**Problem 1**
According to the article about Bitwise Industries and the City of Fresno, since when have Bitwise-related entities failed to report gross receipts or pay city business taxes?
**Problem 2**
Go on with the article about Bitwise Industries and the City of Fresno, starting after its final line.

**Exercise passage**
####
As recently as February, Mayor Jerry Dyer was smiling and taking pictures with Bitwise Industries co-CEO Jake Soberal.
Bitwise launched a new program to help small businesses adapt to new technology in the post-pandemic world. The city offered a grant for the program. Dyer was on hand.
“This center will provide local business with FREE training and the skills necessary to get through this digital economy,” Dyer wrote on Twitter at the time.
Nearly four months later, Dyer sent a letter to Soberal and co-CEO Irma Olguin Jr., warning them that Bitwise may be in violation of state law regarding layoffs. He also told the company they are late in paying their city business taxes.
“Bitwise related entities have not reported any gross receipts nor paid City business taxes since September 2021. Please provide an accounting to the City Controller within 30 days of receipt of this letter, failure to do so may result in further action,” Dyer wrote in a letter Wednesday.
The city passed through a $1 million grant from federal ARPA funds. In a prior statement, Dyer said the city distributed half of that so far.
A Bad 10 Days for Bitwise
Through GV Wire’s reporting in the last 10 days, it has been revealed that Bitwise:
- Is late on paying Fresno County property taxes;
- Late in paying its rent;
- Has not properly paid employees;
- Allegedly withheld 401(k) contributions from employees;
- Faces a lawsuit from a business partner, accused of breach of contract for receiving a loan using its property as collateral;
- Sought short-term, high-interest rate bridge loans from local business leaders.
####
**Dataset excerpt**
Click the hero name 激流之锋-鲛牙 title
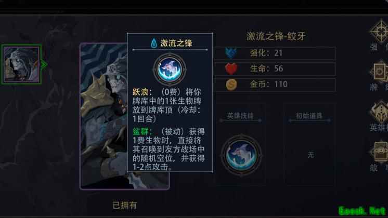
####
**Written answer 1**
Since September 2021.

**Written answer 2**
On Monday, the company furloughed its 300 Fresno-based employees, and hundreds of others around the country. The company said it is not a layoff, but has been silent since the announcement.
That includes no longer using a public relations firm that has handled its media in recent years.
Skeptical of Furlough
In the same letter, Dyer expressed skepticism that Bitwise furloughed employees. The mayor used quotation marks around “furlough.”
Dyer said that Bitwise failed to inform its workers nor the city of the employment action. State law, known as the WARN Act, requires at least 60-day notice. However, there is some question whether such action applies to just layoffs, or in Bitwise’s case, “furloughs.”
The California Employment Development Department says Bitwise failed to inform state officials as well, required by law.
“The City reminds Bitwise that regardless, it has legal obligations to its employees, and to the City. Bitwise and its affiliated entities are encouraged to immediately comply,” Dyer wrote.
Councilman Mike Karbassi has called a news conference for Thursday afternoon to discuss the issue.